Fresh from demolishing the Chiron’s 0-400km/h-0 mark in Denmark last month, Koenigsegg has now chewed up and spat out the Vmax record too.
Just like the acceleration/deceleration run, Koenigsegg was at a disadvantage from the start. Bugatti had endless runs of Volkswagen’s massive Ehra-Lessien oval, with its 5.5 mile straight. Koenigsegg had a disused World War 2 airbase.
But the Vandel Airbase is nowhere near long enough for a top speed run on a car supposedly capable of beating Bugatti’s 268mph record. In order to set a new mark, the team moved to the USA. No, there isn’t a secret, millpond-smooth race track in the States with an epic straight, but there are lots of long, straight roads.
Yes, Koenigsegg chose the public highway for its record run. This is rather appropriate, given that Koenigsegg also allegedly has the world’s fastest speeding ticket, at 242mph. The specific road it chose is an 11-mile stretch of Nevada’s Route 160, between Las Vegas and Pahrump, that the state’s authorities closed for the weekend.
The car once again was the Agera RS — in fact it appears to be the same customer car already used for the 0-400-0 record. Packing 1,361hp from its five-liter V8 and lightweight technologies from the limited run One:1, it’s not even the most potent car the brand makes but it’s the one best suited for record-breaking purposes.

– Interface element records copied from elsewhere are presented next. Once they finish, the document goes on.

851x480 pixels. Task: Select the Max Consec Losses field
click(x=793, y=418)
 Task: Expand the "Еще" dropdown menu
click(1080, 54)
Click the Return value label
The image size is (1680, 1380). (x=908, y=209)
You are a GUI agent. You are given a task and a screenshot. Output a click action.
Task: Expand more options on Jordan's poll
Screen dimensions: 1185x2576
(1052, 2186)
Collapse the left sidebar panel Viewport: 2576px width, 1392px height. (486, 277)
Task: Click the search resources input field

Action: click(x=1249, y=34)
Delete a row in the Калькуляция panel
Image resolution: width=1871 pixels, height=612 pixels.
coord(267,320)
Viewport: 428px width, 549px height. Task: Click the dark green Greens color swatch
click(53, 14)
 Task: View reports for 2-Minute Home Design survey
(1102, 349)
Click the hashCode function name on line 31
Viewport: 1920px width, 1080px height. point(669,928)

Koenigsegg again tasked driver Niklas Lilja — the same man who took last month’s record — with beating Bugatti.
On his outbound run, Lilja hit close to 272mph. That was enough to secure it an unofficial ranking as the world’s fastest car, beating the 270.49mph target set by the Hennessey Venom GT in 2014 and an 80-year old record for speeds set on the public road. But to be official, he needed to repeat the feat in the other direction — something Hennessey didn’t achieve.
Lilja’s return trip was even faster. The Agera blew through at an incredible 284mph for a two-way average of 277.9mph and, once ratified, a new world record. And remember, this is in a customer’s car on factory standard road tires…
Of course Hennessey and Bugatti are unlikely to take this lying down. The Chiron’s two-ton heft might have harmed its acceleration, but weight is incidental for top speed. The 1,479hp car is, with Ehra-Lessien at its disposal, well equipped to take the record back. Hennessey’s Venom F5 is more powerful still, at 1,600hp.
It seems like the race to 300mph is on.